TASK SET
A: In the article on accountability in insurance decisions, what was the title of the session where the role-playing took place?
B: Reproduce word for word the passage of the insurance accountability article starting with "Accountability Needed In" and going on through "in San Diego.".

EXTRACT PROVIDED

Accountability Needed In Insurance Decisions
“How about a little accountability here?”
Robert Moser, actuary for State Farm Fire & Casualty Company in Bloomington, Ill., posed this question in May during a session of the Casualty Actuarial Society's spring meeting in San Diego.
Mr. Moser wasn't necessarily expressing a personal view when he raised the question during one of several role-playing exercises that took place during a session entitled, “Actuarial Professionalism: Could Enron Happen Here?”
Mr. Moser, who took the role of by-the-book stickler who responded to every problem by clinging to precepts of the Societys Professional Code of Conduct, had been presented with a hypothetical problem facing an imaginary actuary, Vinny, who had been hired by an insurance department.
Asked to review the reserves of a small property-casualty company that didn't have much data, Vinny's wide range of estimates included a best estimate that showed the company was insolvent. By contrast, the company's appointed actuary, Sally, whose estimates Vinny believed were “unreasonably low,” had issued a clean reserve opinion.
“What should he do?” the session's moderator, Richard Currie, vice president and actuary for American Re-Insurance Company in Princeton, N.J., asked Mr. Moser.
“It's a no-brainer. He has to speak up,” Mr. Moser said, playing his role and referring to the Code's first precept, which says actuaries must fulfill the profession's responsibility to the public.
Playing out the opposite extreme–the role of an actuary that Mr. Currie described as the “business person”–David Otto, consulting actuary for The Kilbourne Company in San Diego, responded. “It certainly is a no-brainer,” Mr. Otto said. Vinny's “best estimate says they're insolvent, but we all know there's a range of reasonable estimates, and he could certainly go with a lower number and the company will be fine. Plus, Sally's the appointed actuary. She probably knows a lot more than Vinny” anyway, he said.
Stickler Moser responded in character. “Look at this whole Enron situation. Say that you've done your analysis and you have papers lying around your desk that say your best estimate puts this company out of business. What if the company does go out of business and you said nothing. Are you going to shred documents?” he asked.

EXTRACTED MATERIAL
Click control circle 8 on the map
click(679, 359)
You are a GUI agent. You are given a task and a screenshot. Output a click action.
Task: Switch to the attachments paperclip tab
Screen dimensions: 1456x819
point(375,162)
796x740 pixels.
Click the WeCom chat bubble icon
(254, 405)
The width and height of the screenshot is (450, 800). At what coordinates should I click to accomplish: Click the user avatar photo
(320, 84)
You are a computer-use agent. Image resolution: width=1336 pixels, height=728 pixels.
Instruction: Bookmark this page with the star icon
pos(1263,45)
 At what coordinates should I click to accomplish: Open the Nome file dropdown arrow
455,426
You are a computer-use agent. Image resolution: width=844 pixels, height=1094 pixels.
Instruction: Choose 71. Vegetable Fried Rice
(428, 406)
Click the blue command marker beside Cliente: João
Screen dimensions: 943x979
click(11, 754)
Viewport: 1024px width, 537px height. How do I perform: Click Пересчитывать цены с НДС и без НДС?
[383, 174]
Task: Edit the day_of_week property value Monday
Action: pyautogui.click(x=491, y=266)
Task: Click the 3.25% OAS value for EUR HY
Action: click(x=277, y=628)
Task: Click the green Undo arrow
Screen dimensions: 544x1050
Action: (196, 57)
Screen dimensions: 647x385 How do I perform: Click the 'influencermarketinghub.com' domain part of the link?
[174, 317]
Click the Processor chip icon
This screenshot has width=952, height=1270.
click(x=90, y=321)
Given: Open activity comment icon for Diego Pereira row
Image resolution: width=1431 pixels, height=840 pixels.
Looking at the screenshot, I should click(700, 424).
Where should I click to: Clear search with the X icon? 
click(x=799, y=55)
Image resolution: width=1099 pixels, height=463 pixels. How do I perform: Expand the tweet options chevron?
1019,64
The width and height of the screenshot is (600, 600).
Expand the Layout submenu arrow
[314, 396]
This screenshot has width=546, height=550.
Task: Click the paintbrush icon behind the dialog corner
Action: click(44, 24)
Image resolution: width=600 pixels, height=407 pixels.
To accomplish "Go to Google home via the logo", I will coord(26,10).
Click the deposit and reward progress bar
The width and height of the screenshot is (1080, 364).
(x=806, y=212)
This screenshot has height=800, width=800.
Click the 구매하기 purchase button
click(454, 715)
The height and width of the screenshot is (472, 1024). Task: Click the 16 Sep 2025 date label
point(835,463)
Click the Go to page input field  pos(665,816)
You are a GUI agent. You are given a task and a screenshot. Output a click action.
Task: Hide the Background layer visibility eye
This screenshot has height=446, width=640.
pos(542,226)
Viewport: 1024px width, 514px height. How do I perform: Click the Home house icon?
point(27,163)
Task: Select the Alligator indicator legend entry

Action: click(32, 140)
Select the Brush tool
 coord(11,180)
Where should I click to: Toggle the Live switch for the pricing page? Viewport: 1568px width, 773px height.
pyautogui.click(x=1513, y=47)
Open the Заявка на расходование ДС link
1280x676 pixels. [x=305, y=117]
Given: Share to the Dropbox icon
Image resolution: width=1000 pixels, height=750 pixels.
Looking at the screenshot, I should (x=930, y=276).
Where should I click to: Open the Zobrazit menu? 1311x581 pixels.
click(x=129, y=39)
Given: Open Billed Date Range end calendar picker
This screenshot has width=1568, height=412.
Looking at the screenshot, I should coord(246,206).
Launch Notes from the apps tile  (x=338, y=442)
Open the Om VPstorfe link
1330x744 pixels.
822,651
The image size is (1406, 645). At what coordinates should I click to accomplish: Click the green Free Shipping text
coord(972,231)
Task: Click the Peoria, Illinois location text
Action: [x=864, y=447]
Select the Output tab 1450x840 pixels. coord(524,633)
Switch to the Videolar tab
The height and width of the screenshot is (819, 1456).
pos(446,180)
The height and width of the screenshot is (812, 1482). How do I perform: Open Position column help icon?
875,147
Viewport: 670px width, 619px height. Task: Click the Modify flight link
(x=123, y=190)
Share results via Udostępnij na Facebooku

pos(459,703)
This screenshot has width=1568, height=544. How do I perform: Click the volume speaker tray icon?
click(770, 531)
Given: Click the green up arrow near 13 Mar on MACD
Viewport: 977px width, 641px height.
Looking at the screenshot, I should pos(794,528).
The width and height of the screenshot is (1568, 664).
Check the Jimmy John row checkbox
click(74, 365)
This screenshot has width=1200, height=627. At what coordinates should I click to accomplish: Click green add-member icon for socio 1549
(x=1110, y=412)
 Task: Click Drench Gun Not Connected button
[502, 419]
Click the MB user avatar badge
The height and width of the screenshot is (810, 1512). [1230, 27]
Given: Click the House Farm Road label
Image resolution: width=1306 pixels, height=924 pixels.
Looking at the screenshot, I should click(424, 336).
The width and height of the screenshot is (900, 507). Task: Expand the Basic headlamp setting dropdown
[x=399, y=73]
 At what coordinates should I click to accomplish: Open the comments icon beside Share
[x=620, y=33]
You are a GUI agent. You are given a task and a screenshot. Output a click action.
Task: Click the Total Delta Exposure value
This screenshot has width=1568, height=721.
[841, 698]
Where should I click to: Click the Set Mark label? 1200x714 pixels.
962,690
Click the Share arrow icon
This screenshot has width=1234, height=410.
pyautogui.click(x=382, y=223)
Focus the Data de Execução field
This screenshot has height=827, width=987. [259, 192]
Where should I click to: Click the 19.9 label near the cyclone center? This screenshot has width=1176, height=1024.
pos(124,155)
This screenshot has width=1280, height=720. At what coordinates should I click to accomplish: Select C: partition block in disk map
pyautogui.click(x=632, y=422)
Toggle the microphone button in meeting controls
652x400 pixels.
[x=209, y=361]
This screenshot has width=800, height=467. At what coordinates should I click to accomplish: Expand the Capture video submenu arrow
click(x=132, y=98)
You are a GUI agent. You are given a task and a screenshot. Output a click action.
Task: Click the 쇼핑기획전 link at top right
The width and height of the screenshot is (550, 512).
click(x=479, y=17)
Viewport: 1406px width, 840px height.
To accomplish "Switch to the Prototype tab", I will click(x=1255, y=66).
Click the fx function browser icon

ANSWERS BELOW
A: "Actuarial Professionalism: Could Enron Happen Here?"

B:
Accountability Needed In Insurance Decisions
“How about a little accountability here?”
Robert Moser, actuary for State Farm Fire & Casualty Company in Bloomington, Ill., posed this question in May during a session of the Casualty Actuarial Society's spring meeting in San Diego.